═══ The data

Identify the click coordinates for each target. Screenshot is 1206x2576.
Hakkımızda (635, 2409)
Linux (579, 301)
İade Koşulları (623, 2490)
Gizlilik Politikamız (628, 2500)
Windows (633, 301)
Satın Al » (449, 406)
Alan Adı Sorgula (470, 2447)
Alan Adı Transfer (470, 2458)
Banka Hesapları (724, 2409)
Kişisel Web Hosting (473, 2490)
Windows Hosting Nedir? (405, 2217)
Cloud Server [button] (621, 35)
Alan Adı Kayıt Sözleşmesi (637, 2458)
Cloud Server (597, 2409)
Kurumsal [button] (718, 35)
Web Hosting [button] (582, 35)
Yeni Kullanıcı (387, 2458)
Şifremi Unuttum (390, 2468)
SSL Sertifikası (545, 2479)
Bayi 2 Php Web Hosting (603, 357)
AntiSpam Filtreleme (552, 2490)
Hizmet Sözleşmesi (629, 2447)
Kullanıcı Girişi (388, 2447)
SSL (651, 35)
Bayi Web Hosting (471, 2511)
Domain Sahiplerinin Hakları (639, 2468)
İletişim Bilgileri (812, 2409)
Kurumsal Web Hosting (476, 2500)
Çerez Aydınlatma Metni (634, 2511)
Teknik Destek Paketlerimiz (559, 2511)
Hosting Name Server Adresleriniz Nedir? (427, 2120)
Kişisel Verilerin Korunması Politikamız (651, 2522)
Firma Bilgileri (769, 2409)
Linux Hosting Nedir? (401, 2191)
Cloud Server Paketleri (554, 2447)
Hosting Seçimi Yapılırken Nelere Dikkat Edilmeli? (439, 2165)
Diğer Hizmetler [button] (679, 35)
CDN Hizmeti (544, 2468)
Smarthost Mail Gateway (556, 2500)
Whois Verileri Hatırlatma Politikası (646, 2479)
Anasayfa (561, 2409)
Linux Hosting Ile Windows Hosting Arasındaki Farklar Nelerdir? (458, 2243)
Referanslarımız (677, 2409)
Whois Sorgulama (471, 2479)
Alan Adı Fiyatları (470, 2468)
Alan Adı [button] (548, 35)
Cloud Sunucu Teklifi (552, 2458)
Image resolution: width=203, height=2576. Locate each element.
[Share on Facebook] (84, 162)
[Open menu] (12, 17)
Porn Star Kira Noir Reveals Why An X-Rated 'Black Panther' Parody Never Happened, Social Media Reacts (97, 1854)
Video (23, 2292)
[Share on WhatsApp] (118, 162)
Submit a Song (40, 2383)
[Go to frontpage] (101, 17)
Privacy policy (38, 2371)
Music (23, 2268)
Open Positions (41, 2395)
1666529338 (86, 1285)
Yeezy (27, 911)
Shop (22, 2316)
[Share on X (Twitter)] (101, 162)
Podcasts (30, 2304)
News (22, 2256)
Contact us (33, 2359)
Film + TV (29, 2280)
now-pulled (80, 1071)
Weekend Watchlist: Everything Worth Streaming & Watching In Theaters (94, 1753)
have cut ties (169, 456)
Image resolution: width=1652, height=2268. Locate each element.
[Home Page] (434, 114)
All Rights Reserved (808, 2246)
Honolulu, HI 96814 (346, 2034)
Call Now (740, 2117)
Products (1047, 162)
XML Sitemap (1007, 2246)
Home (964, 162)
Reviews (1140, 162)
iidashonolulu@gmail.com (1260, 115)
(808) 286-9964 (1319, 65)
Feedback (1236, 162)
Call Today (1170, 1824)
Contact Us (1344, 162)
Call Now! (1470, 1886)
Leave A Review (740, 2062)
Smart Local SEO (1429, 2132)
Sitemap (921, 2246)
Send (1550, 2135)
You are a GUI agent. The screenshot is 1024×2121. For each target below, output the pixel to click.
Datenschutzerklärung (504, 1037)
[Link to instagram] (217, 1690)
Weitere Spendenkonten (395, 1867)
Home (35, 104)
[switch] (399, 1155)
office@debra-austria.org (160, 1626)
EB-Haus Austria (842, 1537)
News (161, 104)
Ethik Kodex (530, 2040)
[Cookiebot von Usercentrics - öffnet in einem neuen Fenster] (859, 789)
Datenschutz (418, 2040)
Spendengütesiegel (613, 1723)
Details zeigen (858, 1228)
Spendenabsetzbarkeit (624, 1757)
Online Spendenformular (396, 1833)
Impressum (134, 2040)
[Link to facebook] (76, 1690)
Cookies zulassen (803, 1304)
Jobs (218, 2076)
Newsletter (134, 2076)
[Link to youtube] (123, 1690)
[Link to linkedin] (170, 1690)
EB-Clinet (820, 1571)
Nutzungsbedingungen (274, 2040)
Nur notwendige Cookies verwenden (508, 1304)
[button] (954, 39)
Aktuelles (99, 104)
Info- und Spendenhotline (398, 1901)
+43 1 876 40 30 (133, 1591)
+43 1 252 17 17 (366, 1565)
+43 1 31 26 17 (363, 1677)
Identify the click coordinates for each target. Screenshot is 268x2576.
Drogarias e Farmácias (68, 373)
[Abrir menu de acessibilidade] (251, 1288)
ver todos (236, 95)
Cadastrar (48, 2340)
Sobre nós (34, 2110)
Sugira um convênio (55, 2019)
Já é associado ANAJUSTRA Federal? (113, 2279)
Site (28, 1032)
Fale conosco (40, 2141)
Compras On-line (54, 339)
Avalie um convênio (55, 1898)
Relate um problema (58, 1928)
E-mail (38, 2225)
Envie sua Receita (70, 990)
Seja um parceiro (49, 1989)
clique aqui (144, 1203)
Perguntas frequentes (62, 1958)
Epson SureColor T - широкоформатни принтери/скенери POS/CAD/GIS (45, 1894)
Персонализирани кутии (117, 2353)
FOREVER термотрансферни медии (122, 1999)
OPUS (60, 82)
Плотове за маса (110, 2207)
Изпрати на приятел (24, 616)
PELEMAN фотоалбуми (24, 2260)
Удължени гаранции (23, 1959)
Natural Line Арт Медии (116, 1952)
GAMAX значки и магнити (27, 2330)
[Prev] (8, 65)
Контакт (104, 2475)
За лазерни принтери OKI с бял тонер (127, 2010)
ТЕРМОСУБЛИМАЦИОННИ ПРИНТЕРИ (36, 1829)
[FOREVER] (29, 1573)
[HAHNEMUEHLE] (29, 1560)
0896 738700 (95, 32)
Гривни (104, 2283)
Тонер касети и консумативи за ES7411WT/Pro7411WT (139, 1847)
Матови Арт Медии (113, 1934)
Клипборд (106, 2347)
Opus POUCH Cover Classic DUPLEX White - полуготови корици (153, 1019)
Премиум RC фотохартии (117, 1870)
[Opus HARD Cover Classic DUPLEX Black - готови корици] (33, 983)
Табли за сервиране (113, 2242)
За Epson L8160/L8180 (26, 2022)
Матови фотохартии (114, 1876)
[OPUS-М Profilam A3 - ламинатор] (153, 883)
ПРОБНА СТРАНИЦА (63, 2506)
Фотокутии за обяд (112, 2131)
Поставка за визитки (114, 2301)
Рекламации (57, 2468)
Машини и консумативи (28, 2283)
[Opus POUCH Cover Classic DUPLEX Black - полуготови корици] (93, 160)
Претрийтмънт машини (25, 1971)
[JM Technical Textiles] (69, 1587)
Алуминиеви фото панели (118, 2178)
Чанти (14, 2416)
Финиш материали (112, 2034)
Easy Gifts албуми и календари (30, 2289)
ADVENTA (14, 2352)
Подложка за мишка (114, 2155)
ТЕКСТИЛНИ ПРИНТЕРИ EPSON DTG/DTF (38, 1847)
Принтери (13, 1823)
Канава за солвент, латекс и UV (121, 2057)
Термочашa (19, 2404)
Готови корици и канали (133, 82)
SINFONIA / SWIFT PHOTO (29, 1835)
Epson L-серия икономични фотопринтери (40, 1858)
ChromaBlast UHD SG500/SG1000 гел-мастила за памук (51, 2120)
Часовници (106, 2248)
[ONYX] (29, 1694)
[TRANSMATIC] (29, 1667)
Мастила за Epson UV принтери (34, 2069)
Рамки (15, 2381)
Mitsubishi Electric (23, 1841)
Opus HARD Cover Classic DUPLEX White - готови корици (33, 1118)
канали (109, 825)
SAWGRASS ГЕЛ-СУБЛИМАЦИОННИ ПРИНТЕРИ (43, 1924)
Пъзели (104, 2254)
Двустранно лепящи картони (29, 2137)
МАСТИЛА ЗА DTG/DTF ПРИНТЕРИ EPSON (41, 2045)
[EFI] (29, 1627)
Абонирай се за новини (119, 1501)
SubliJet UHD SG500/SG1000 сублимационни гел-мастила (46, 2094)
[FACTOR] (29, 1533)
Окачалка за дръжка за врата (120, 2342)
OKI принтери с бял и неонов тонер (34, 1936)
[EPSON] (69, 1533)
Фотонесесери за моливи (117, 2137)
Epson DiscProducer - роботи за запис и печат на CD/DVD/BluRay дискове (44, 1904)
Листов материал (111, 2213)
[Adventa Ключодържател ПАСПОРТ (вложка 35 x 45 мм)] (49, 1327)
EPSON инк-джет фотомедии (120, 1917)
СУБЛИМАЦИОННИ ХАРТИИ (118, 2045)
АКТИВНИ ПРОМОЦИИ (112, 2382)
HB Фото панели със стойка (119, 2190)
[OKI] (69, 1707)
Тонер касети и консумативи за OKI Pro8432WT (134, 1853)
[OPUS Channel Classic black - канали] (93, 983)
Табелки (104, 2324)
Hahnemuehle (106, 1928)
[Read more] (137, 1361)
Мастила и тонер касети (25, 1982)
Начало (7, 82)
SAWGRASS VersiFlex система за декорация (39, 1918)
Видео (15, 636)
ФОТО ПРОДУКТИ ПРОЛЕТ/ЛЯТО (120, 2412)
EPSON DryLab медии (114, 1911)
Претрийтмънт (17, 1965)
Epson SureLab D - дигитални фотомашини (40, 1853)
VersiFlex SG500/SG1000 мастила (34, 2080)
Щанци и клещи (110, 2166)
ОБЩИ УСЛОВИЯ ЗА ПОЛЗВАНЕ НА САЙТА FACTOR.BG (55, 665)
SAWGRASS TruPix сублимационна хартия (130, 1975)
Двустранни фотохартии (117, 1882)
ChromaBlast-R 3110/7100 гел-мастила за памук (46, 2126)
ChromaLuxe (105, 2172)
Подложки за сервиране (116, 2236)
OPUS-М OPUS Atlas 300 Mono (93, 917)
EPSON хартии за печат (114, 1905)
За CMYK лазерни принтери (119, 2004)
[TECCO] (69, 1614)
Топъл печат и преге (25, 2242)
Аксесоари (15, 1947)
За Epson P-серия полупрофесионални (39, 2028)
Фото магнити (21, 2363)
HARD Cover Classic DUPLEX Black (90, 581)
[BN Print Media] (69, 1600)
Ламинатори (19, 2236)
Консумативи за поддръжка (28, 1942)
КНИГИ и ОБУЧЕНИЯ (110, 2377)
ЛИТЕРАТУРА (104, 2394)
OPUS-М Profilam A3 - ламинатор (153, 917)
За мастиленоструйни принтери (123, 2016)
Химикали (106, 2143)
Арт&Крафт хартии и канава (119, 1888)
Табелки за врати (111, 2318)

══════

» Problem to work on:
Transcribe, exactly and without additions, the lines of the records above, beginning with the line that contains "SINFONIA / SWIFT PHOTO (29, 1835)" and ending with the line that contains "EPSON хартии за печат (114, 1905)", both included.

» Reply:
SINFONIA / SWIFT PHOTO (29, 1835)
Epson L-серия икономични фотопринтери (40, 1858)
ChromaBlast UHD SG500/SG1000 гел-мастила за памук (51, 2120)
Часовници (106, 2248)
[ONYX] (29, 1694)
[TRANSMATIC] (29, 1667)
Мастила за Epson UV принтери (34, 2069)
Рамки (15, 2381)
Mitsubishi Electric (23, 1841)
Opus HARD Cover Classic DUPLEX White - готови корици (33, 1118)
канали (109, 825)
SAWGRASS ГЕЛ-СУБЛИМАЦИОННИ ПРИНТЕРИ (43, 1924)
Пъзели (104, 2254)
Двустранно лепящи картони (29, 2137)
МАСТИЛА ЗА DTG/DTF ПРИНТЕРИ EPSON (41, 2045)
[EFI] (29, 1627)
Абонирай се за новини (119, 1501)
SubliJet UHD SG500/SG1000 сублимационни гел-мастила (46, 2094)
[FACTOR] (29, 1533)
Окачалка за дръжка за врата (120, 2342)
OKI принтери с бял и неонов тонер (34, 1936)
[EPSON] (69, 1533)
Фотонесесери за моливи (117, 2137)
Epson DiscProducer - роботи за запис и печат на CD/DVD/BluRay дискове (44, 1904)
Листов материал (111, 2213)
[Adventa Ключодържател ПАСПОРТ (вложка 35 x 45 мм)] (49, 1327)
EPSON инк-джет фотомедии (120, 1917)
СУБЛИМАЦИОННИ ХАРТИИ (118, 2045)
АКТИВНИ ПРОМОЦИИ (112, 2382)
HB Фото панели със стойка (119, 2190)
[OKI] (69, 1707)
Тонер касети и консумативи за OKI Pro8432WT (134, 1853)
[OPUS Channel Classic black - канали] (93, 983)
Табелки (104, 2324)
Hahnemuehle (106, 1928)
[Read more] (137, 1361)
Мастила и тонер касети (25, 1982)
Начало (7, 82)
SAWGRASS VersiFlex система за декорация (39, 1918)
Видео (15, 636)
ФОТО ПРОДУКТИ ПРОЛЕТ/ЛЯТО (120, 2412)
EPSON DryLab медии (114, 1911)
Претрийтмънт (17, 1965)
Epson SureLab D - дигитални фотомашини (40, 1853)
VersiFlex SG500/SG1000 мастила (34, 2080)
Щанци и клещи (110, 2166)
ОБЩИ УСЛОВИЯ ЗА ПОЛЗВАНЕ НА САЙТА FACTOR.BG (55, 665)
SAWGRASS TruPix сублимационна хартия (130, 1975)
Двустранни фотохартии (117, 1882)
ChromaBlast-R 3110/7100 гел-мастила за памук (46, 2126)
ChromaLuxe (105, 2172)
Подложки за сервиране (116, 2236)
OPUS-М OPUS Atlas 300 Mono (93, 917)
EPSON хартии за печат (114, 1905)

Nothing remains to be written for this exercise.